Kalbe dermân arayan bulur Allah! diyerek.
Gönül müheyyâ olur Resûlullah! diyerek.
“Lâ!” diyenler “illâ”nın sırrından ilhâm alır,
Zât-ı Mevcûd u Meçhûl Ol Padişah diyerek.
“Gül” mushaflı sevdânın nûruyla aydınlanan
“Hû” çeker her nefeste, râh-ı felâh diyerek.
“Gül” kokusu sarınca gecenin siyâhını,
Aşka gelir kâinat vakt-i sabah diyerek.
Cân safâya erişir mürşîdin rahlesinde,
Katre ummâna döner sırr-ı dergâh diyerek.

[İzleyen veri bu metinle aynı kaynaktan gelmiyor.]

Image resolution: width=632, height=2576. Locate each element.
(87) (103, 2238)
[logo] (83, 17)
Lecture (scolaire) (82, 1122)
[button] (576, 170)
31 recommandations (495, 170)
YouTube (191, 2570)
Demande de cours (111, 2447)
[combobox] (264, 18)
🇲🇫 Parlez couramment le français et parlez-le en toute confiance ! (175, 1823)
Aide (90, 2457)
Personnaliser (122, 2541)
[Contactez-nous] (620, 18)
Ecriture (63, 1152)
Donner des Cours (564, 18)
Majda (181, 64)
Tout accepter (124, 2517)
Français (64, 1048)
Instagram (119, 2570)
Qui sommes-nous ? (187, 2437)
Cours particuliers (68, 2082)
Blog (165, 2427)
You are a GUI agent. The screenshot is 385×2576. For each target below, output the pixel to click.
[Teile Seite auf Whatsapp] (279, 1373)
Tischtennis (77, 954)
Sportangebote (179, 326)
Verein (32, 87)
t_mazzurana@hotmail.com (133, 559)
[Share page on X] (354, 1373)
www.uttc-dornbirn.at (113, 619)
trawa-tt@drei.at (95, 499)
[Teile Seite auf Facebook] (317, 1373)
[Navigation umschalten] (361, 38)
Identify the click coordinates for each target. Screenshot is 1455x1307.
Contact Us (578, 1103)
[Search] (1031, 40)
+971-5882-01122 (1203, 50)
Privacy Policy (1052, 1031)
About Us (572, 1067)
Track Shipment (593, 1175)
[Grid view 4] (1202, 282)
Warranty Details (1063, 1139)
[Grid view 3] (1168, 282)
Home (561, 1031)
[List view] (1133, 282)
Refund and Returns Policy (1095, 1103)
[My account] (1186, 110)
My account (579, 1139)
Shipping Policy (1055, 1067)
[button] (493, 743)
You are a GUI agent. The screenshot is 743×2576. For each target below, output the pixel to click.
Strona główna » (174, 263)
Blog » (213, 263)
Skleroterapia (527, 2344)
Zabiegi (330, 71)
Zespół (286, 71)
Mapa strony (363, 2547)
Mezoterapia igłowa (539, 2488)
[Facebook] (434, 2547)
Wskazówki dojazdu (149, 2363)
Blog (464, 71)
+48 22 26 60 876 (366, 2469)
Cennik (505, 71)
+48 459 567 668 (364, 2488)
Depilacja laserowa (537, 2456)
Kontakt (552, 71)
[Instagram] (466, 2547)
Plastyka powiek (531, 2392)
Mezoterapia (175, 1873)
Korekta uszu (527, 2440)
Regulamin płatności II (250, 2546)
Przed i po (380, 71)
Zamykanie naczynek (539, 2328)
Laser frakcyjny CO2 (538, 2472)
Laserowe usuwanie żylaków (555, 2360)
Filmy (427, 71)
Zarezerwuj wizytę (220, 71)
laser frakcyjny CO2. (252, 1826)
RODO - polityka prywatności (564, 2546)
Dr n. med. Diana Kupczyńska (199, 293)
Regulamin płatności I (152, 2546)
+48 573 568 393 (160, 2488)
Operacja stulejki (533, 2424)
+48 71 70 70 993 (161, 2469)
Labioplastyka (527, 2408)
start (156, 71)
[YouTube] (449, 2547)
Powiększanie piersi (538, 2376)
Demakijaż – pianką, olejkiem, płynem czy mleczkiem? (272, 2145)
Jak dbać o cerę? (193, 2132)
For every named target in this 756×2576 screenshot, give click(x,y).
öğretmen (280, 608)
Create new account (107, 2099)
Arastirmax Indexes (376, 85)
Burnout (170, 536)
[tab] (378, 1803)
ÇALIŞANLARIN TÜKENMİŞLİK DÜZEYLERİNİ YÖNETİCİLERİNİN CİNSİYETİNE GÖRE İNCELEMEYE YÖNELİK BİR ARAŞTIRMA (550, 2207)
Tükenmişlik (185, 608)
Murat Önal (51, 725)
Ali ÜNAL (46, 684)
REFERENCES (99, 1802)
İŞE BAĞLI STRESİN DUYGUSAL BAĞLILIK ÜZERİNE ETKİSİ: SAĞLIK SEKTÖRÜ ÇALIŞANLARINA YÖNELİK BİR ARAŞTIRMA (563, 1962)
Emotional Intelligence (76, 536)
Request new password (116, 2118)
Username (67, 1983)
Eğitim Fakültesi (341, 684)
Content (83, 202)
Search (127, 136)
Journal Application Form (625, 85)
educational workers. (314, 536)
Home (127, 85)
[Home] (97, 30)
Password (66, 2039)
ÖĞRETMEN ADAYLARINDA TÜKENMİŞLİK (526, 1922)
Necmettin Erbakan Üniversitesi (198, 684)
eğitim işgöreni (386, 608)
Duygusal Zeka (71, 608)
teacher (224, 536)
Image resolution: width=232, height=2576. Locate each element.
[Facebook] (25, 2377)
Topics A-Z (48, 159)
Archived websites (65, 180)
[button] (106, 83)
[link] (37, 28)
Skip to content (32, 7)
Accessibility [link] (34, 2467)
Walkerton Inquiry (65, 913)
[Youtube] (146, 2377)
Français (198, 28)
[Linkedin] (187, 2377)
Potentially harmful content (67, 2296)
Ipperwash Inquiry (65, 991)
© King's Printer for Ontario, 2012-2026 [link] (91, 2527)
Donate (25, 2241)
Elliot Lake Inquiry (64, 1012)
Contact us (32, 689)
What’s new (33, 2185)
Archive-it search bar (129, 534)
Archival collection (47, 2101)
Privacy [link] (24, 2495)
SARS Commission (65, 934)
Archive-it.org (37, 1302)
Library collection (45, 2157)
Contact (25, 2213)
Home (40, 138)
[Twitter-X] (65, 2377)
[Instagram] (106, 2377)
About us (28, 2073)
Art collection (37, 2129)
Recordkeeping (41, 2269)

Nâçâr kılar bizleri nefse tutsak olmamız,
Suçlarız hep zamanı asr-ı günâh diyerek.
Yıllar gazel dökerken ömür sermâyemizden;
Güneş gibi yanarız, yürekten âh diyerek.
“Keşke”lerin, “âh”ların sonu hüsrân olmasın,
Tevbe-i nasûh etsin, kul “Bismillâh!” diyerek.
Ve bir gün birdenbire “kûs-i rıhlet” çalınca,
Elvedâ eylemesin kimse “Eyvâh!” diyerek.